Artist

Joel Rafael

Genre: Folk ,Contemporary Folk ,Contemporary Singer/Songwriter ,Political Folk
Origin: U.S.A
Listen on Coda
For years California folksinger Joel Rafael had composed and delivered his material before finally committing songs to tape, issuing his 1994 debut fronting the Joel Rafael Group well into his early forties. The veteran performer’s grounded character came through in the rootsy, tuneful Americana that filled that collection. By the close of the decade he had gathered multiple honors, gained wide regard, and secured a deal with Jackson Browne’s Inside Out imprint, which issued a series of favorably received albums across the next ten years. Two of those projects paid tribute to Woody Guthrie, another artist who chronicled American social upheaval in the manner Rafael himself favored. His own later releases, among them 2008’s Thirteen Stories High and 2012’s America Come Home, underscored his range and conviction as a songwriter, while live appearances placed him alongside Emmylou Harris, Crosby, Stills & Nash, and John Lee Hooker. Recording continued into the late 2010s, culminating in the 2019 standout Rose Avenue.

Drawn to the early-’60s folk revival, Rafael acquired a guitar during his teenage years and began crafting songs modeled on Guthrie, Ramblin’ Jack Elliott, and Bob Dylan. Though born in Chicago, he grew up in the San Gabriel Valley beyond Los Angeles, immersed himself in the city’s folk community, then relocated to the Pacific Northwest in the late ’60s before returning to California and establishing a home in North San Diego County to raise his family.

Throughout the ’70s and ’80s he kept writing folk material and appearing both solo and with assorted ensembles across Southern California, yet his individual career only gained momentum in the early ’90s. The 1994 album credited to the Joel Rafael Band found an audience on AAA radio, earned the San Diego CCMA award, and brought Rafael the New Folk Emerging Songwriter honor from the Kerrville Folk Festival. A second effort, Old Wood Barn, appeared in 1996 on his own Reluctant Angel Records; by their third release, 2000’s Hopper, the group had moved to Jackson Browne’s Inside Recordings.

In 2002 Rafael supplied several original songs and the incidental score for an NPR radio adaptation of John Steinbeck’s The Grapes of Wrath. A devoted admirer of Woody Guthrie, he joined Jimmy LaFave’s Ribbon of Highway, Endless Skyway collective, whose rotating cast of songwriters celebrated Guthrie’s catalog. Rafael’s own tribute, Woodeye: Songs of Woody Guthrie, arrived in 2003 and included contributions from Van Dyke Parks, Jennifer Warnes, and Ellis Paul. A follow-up, Woodyboye: Songs of Woody Guthrie and Tales Worth Telling, Vol. 2, came out in 2005 and incorporated four previously unreleased Guthrie lyrics set to music by Rafael.
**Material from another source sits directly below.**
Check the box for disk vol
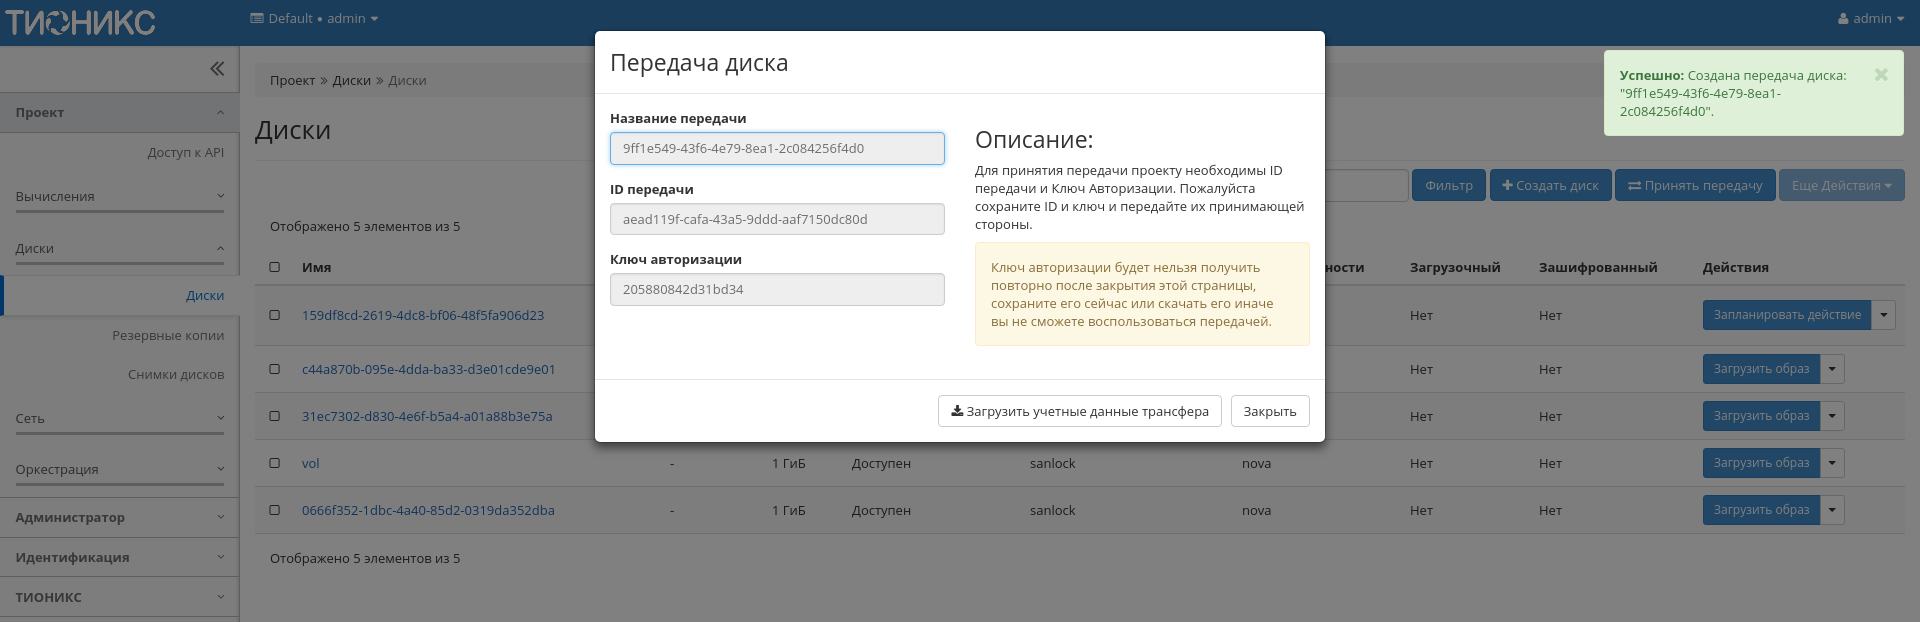The image size is (1920, 622). tap(275, 463)
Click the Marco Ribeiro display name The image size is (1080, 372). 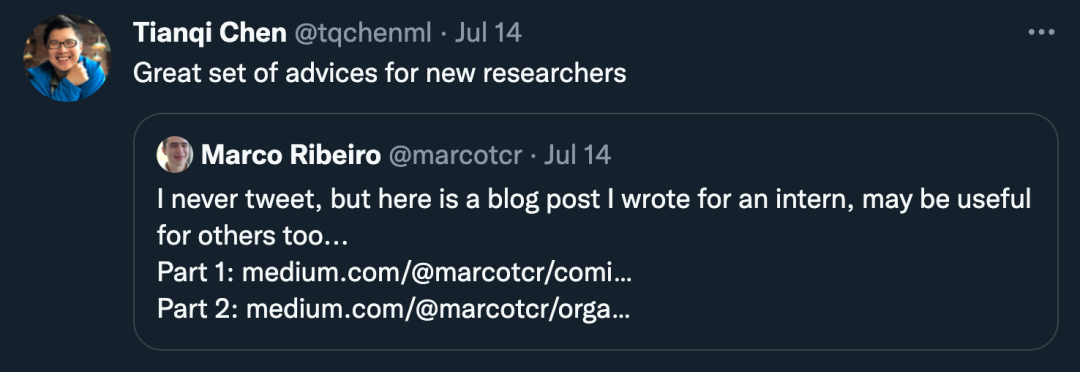click(291, 155)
Having devoted much of the decade to Guthrie’s catalog, Rafael resumed work on his own songs with 2008’s Thirteen Stories High, which featured the protest piece “This Is My Country” and guest vocals from David Crosby and Graham Nash. His eighth album, America Come Home, appeared in 2012; touring during this period found him sharing stages with Sheryl Crow and Taj Mahal, and he also performed at the Woody Guthrie Centennial Songbook concert held at the Kennedy Center for the Performing Arts in Washington, D.C. A few years afterward he released his ninth album, Baladista. Continued performances led to a 2018 collaboration with multi-instrumentalist Marty Rifkin that yielded the 2019 album Rose Avenue, highlighted by the track “Strong” recorded with Jason Mraz.